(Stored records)
**********

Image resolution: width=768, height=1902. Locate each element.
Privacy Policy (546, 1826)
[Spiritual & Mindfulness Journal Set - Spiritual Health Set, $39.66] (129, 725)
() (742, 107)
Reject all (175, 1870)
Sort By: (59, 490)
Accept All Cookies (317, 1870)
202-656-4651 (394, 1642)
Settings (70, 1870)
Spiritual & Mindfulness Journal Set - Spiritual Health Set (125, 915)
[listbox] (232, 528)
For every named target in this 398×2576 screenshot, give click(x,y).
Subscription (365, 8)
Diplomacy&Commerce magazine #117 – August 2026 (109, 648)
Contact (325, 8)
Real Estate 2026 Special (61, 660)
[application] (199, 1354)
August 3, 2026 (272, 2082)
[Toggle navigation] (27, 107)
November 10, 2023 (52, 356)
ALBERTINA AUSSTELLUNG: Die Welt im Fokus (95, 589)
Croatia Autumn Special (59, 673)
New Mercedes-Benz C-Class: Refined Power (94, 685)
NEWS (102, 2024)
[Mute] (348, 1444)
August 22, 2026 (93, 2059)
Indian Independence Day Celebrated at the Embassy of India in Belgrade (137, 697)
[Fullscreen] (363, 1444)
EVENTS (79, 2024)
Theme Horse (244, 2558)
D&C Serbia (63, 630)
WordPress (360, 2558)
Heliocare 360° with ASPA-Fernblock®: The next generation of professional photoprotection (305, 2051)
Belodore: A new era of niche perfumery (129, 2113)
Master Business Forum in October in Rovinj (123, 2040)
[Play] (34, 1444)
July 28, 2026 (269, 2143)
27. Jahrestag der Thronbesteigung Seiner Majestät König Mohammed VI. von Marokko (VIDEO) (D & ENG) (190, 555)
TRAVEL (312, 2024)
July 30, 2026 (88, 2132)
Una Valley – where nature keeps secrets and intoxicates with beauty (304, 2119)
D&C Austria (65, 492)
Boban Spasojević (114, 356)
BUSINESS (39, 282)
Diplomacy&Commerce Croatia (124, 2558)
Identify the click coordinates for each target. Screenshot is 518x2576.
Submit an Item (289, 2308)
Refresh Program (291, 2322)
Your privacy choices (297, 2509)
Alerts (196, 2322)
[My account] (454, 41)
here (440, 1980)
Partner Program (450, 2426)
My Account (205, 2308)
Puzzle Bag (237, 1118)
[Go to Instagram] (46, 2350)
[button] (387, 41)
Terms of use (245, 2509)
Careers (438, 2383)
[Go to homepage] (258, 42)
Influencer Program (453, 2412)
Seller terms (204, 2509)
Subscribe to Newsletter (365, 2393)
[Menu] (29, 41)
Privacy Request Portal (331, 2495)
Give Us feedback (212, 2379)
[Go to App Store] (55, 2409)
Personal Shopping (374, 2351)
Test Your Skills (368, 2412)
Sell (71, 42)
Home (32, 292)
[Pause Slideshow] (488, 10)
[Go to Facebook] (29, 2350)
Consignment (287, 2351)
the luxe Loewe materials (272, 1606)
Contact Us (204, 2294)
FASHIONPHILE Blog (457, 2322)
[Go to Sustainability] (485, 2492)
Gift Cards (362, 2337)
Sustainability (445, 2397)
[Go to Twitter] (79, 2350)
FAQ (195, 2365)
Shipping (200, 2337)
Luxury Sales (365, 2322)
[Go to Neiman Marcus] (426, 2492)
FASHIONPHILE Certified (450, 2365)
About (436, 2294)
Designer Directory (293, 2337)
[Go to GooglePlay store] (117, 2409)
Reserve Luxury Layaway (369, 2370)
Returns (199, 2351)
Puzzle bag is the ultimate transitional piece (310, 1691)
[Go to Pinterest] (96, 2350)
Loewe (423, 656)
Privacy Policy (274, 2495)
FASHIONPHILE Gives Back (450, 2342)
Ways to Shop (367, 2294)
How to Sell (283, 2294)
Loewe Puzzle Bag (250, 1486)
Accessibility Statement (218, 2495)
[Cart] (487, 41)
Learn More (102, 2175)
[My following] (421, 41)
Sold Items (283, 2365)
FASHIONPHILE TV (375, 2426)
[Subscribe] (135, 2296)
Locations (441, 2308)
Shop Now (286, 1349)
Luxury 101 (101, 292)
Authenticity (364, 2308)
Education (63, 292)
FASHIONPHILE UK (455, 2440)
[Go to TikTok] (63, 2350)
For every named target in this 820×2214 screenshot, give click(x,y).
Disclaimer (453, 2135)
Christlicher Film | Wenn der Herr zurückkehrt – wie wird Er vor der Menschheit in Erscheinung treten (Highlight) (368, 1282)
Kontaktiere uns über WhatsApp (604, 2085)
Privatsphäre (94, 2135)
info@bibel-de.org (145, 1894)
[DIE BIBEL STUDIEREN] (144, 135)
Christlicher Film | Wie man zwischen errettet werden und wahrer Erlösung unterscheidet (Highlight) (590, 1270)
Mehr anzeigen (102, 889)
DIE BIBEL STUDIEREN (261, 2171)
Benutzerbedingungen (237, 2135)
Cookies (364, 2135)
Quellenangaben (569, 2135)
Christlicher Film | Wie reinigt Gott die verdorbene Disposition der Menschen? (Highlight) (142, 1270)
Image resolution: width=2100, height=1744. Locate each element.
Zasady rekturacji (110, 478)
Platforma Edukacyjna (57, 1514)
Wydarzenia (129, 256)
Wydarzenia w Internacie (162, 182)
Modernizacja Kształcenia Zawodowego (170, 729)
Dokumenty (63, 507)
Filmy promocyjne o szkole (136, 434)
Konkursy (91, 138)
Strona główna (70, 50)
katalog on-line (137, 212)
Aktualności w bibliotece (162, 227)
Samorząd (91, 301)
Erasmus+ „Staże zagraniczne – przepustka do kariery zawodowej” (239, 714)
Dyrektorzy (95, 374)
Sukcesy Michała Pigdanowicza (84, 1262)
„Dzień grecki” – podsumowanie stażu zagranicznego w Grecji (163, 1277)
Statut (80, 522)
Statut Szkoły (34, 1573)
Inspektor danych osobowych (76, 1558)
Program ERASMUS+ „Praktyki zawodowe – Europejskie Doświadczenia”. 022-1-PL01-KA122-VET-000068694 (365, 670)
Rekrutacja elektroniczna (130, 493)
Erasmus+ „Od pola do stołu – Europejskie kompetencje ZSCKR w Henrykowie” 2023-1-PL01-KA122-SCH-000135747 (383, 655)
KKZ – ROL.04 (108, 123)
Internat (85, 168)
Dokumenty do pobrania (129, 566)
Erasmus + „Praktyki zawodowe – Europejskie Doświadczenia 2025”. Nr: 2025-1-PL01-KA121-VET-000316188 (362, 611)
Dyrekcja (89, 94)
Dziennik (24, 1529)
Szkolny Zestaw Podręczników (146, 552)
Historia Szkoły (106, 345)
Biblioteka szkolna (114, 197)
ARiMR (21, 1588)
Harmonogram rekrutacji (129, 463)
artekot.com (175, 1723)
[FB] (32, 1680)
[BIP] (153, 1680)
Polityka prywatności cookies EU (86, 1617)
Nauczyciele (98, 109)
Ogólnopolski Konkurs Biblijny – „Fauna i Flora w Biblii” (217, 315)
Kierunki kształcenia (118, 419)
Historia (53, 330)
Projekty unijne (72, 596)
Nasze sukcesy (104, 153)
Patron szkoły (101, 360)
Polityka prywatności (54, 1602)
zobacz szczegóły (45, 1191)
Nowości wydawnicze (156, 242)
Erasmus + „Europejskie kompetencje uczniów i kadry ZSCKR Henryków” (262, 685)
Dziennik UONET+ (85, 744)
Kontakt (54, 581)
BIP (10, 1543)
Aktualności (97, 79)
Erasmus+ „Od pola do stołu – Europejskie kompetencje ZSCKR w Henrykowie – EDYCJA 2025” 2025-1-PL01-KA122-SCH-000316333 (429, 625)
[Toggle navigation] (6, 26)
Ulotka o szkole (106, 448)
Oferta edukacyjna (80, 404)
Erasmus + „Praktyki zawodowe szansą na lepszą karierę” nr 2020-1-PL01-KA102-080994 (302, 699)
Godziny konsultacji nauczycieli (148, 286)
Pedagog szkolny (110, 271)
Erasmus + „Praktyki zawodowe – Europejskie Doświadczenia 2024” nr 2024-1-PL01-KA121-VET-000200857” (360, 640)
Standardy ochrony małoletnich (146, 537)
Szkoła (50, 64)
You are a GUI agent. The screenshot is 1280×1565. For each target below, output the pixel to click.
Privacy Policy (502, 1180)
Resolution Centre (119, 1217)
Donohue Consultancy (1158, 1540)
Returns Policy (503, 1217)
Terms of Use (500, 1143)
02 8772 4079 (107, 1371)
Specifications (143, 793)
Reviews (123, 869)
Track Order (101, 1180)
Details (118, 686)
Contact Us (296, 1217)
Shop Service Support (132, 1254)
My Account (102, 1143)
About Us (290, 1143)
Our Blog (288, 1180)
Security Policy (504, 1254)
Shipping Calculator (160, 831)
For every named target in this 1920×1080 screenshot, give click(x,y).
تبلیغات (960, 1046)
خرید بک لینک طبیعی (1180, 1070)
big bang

**********

Every line from the data above that contains "Your" must appear in the answer.

Your privacy choices (297, 2509)
Test Your Skills (368, 2412)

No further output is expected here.